Chat room application FireChat has a new update out just in time for Burning Man. With its latest version, FireChat users now have set handles that no one else can use. The username will stay the same for one person, unless they create a brand new account under a new email address. Their username will be their own, and no one else will be able to use it.
If you haven’t heard of FireChat, the application allows people who are near each other to message in big group chats even without access to a cell signal. You can’t send private messages, but you can create a public chat room and invite your friends to it, using it to coordinate and communicate when texts and WhatsApps won’t go through. As you might imagine, it could be a crowd favorite at dense festivals like Burning Man and Coachella.
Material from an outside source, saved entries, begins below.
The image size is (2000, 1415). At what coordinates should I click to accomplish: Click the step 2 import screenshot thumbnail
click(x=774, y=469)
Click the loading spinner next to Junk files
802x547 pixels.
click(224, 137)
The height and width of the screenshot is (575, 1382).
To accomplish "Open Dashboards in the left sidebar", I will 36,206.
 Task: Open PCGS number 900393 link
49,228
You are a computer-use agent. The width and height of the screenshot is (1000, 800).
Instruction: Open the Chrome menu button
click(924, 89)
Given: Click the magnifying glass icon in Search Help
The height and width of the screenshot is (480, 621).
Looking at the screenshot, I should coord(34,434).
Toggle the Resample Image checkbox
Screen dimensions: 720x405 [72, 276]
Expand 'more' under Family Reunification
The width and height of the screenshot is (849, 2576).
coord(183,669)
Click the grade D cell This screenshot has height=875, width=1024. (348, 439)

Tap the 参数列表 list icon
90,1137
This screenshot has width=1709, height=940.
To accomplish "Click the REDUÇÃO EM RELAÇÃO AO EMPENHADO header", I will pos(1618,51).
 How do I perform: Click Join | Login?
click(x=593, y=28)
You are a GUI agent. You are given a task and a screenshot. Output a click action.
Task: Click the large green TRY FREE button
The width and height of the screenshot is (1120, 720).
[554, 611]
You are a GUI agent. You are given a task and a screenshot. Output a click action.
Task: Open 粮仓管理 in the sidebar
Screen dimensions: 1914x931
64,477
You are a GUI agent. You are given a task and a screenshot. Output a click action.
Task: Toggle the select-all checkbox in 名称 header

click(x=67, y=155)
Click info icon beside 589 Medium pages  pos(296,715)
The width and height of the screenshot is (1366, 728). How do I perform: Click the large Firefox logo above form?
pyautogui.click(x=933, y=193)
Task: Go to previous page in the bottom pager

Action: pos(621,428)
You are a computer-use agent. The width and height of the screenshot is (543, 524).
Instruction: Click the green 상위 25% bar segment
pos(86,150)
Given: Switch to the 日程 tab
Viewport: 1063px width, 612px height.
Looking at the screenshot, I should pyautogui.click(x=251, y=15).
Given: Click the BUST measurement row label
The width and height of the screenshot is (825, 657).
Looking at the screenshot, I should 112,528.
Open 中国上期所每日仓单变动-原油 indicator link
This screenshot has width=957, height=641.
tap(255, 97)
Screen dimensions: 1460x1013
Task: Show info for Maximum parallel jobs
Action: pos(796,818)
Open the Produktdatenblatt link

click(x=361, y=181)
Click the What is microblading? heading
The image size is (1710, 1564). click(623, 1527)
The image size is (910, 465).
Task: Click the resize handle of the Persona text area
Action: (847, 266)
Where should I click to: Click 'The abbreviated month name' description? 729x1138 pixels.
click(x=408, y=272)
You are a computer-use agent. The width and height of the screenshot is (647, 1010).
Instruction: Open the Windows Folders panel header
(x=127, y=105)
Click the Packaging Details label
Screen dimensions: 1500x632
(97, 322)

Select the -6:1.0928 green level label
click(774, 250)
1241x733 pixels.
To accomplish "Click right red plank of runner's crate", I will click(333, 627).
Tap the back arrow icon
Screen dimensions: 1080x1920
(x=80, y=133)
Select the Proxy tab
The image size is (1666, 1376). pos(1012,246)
The introduction of official usernames in the app might not sound like a big deal, but it’s a substantial change for the FireChat experience. Previously, users in the public group chats would be able to pick whatever name they wanted, swapping on a whim. They would imitate each other, causing confusion and miscommunication. But with the new update each person will have both a username — which no other user will have — and a display name, which they can change at will. They won’t, however, be able to pose as other people people because the username will appear alongside the display name during chat conversations.
So why didn’t FireChat offer this before? After all, handles are a mainstay of most social applications. Open Garden, FireChat’s parent company, Chief Marketing Officer Christophe Daligault told Gigaom it’s a technological challenge to tie a cell phone to a user ID without access to information in the cloud. He wouldn’t give me much information on how they developed the technology because it’s — a reporter’s favorite term — “proprietary”. “We have a way to distribute that [user ID] knowledge across all the devices so there’s this identity stored on your device that can’t be spoofed,” Daligault said. “There’s only one person who can use this identity across the entire network.”
FireChat taps Android and iOS phones’ bluetooth network to create a daisy chain effect for passing along communication. That’s why it’s able to work — only among a dense crowd and only for relaying messages to other people in that crowd — without an Internet or cell service connection. One cell phone can relay a message up to 200 feet away, and the receiving cell phone can relay it another 200 feet, and so on. In essence, the phones in the crowd are able to form their own Internet network.
An event like Burning Man, in the middle of the desert, will provide the ideal network effect.